Torna disponibile a dieci dalla prima uscita il sesto album dei Suede, Bloodsports. La miscela di sonorità indie e brit suona contemporanea in maniera impressionabile.
C’è poco da dire qui, finita l’epoca d’ordo del grunge, il britpop fu la next big thing degli anni ’90. E, parafrasando Nick Hornby, sicuramente se sono propenso ad una certa mielosa melanconia, lo devo proprio a quel tipo di sonorità.
Solo che i Suede, non erano proprio quel tipo di band che ti adagia nella tua comfort zone. Sessualmente ambigue prima che Brian Molko ne facesse un marchio di fabbrica, le sonorità muscolari del loro indie chitarristico si fondevano alla perfezione con le liriche vulnerabili ed introspettive di Brett Anderson.
Devo dirvelo prima che me ne dimentichi : Trash è la miglior cover di Heroes di Bowie senza che sia una cover di Heroes di Bowie.
In ogni caso, questo Bloodsport 10th anniversary edition mi colpisce un po’ a sorpresa. Indubbiamente nel 2013 lo avevo preso più sottogamba. O forse mi sentivo troppo vecchio per questo genere di musica.
Per cui è abbastanza interessante che non mi ci senta adesso. I suede incisero questo album dopo essersi riuniti. Dieci anni lo separano dall’album precedente, ed altri dieci anni di portano ad oggi. Il suono di questa band, è molto più consapevole e coeso. Sanno quello che stanno facendo, non ci sono pezzi falsi o fuori luogo. L’equilibrio tra liriche ed atmosfere è quasi perfetto.
Brett e soci stavano venendo a patti con la vita. Con il non essere più al massimo livello, di non fare più notizia per taglio di capelli e suono di cellophane.
E ci riescono alla perfezione. Non suona come un disco positivo. È più una consapevolezza, il tempo passa e bisogna tutti fare i conti con i propri demoni. Musicalmente, Bloodsports si snocciola in una versione extra di diciotto brani, dove ogni elemento di incastona alla perfezione. Gli arrangiamenti sono deliziosamente di un brit moderno, dove sembra sempre che il fantasma di David Bowie aleggi sempre. All’epoca era ancora tra noi, ma il suo periodo berlinese risuona quasi in ogni traccia. In un certo qual modo riesco a percepire anche degli echi distorti del miglior Morrissey.
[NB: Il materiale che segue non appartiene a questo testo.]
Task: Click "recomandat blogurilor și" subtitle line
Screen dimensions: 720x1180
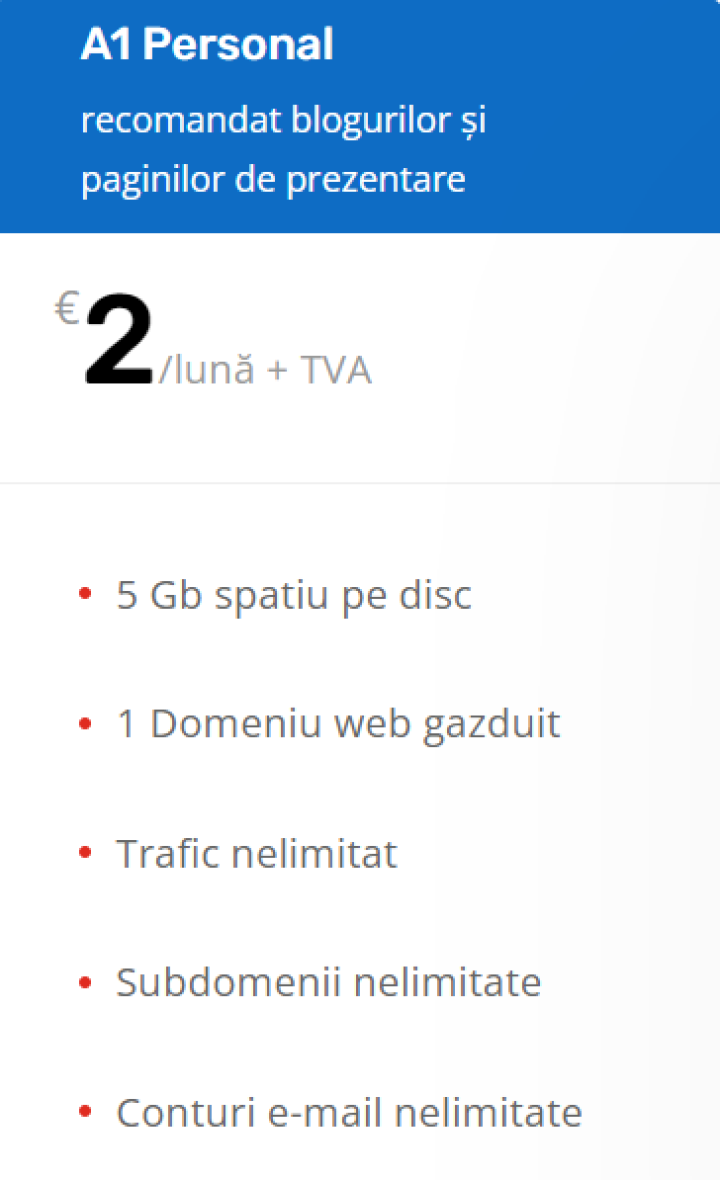Action: (x=284, y=121)
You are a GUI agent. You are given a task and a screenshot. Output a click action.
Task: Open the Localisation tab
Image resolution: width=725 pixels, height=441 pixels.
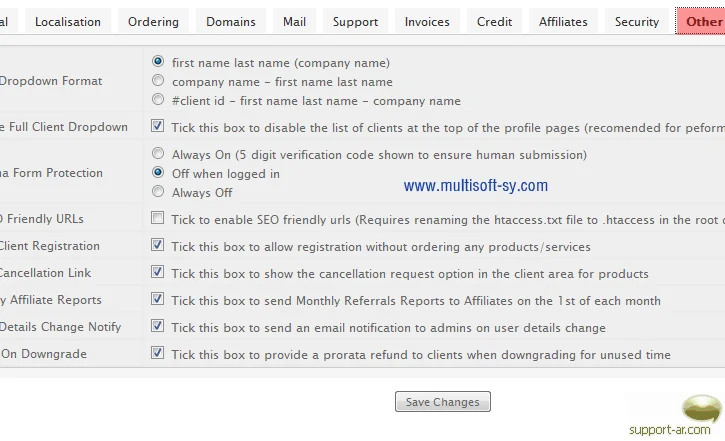pos(68,21)
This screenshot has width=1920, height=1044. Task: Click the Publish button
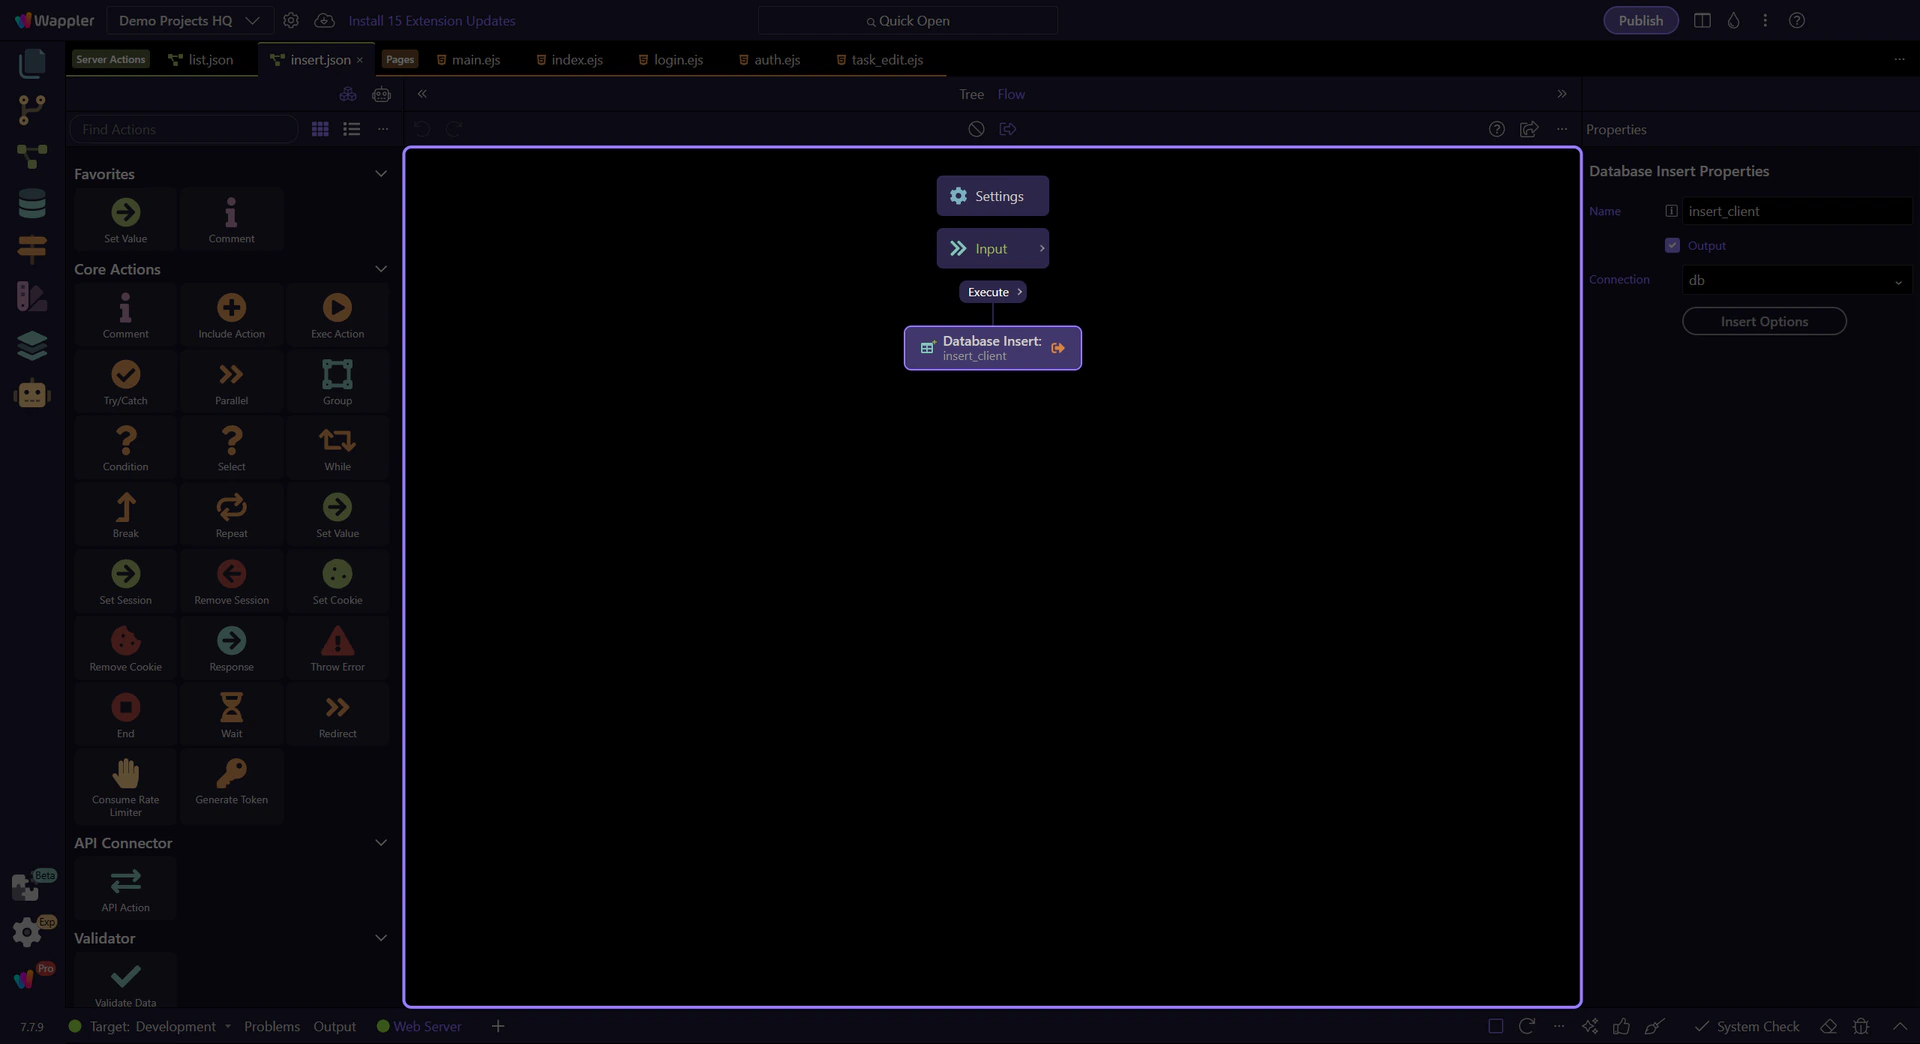1640,21
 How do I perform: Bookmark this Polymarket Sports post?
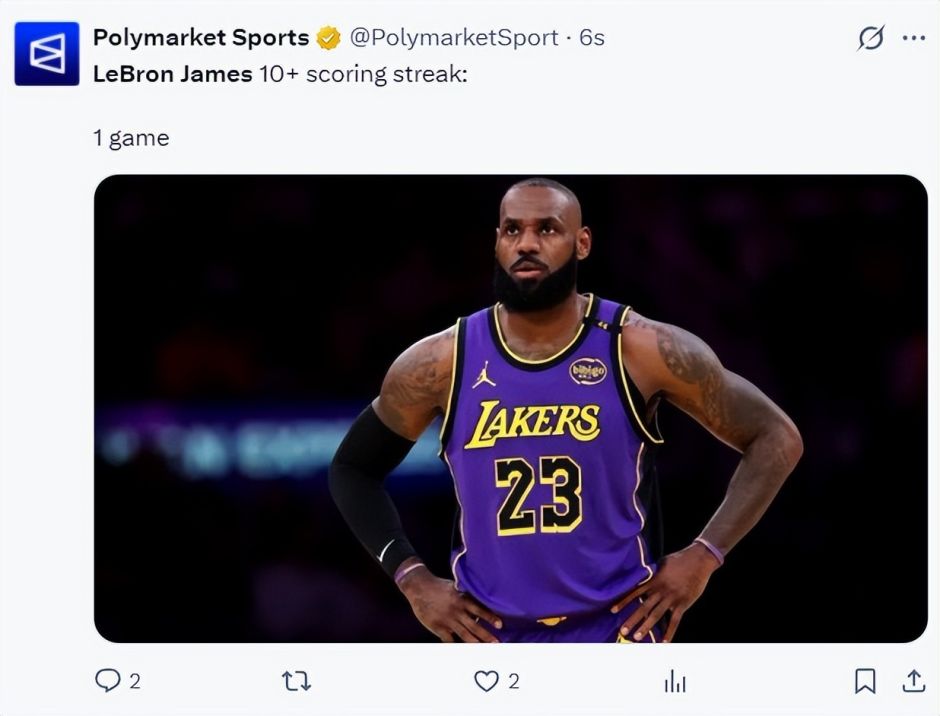coord(865,682)
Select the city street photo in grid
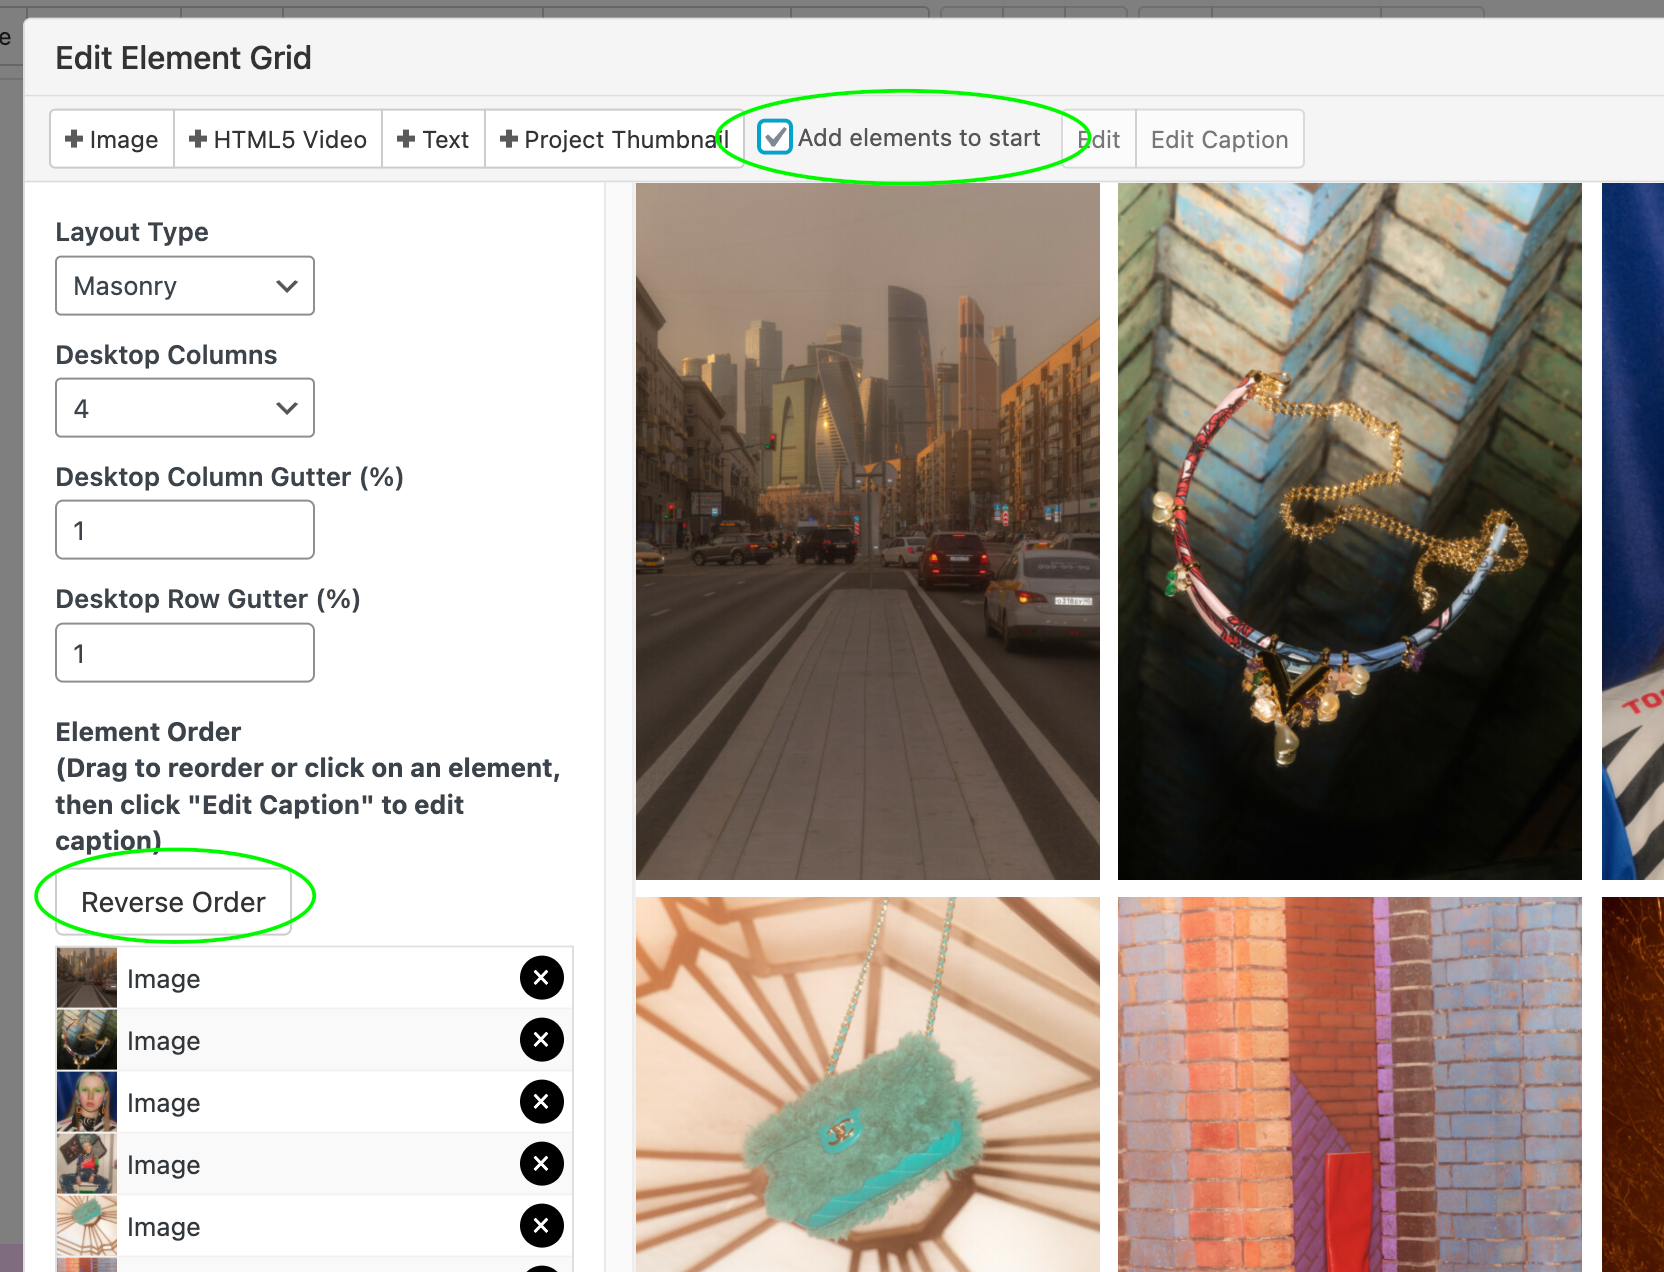Viewport: 1664px width, 1272px height. click(x=867, y=530)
Ma la cosa che colpisce, è il tono epico che attraversa tutte le tracce, regalando una atmosfera misurata. Un caldo bianco e nero sgranato dove gli unici ospiti sono degli specchi appena un po’ opachi.
Gli inglesi sono sempre stati bravi nel raccontare questo tipo di quieta disperazione che in un paio di atomi luminescenti vira in consapevolezza e, d’un tratto, tutto sembra più sopportabile.
Questi Suede riescono a raggiungere il mio cuore molto meglio di quelli di Coming Up. Sono più maturi e rigati dalla vita. E mi piacciono davvero un casino.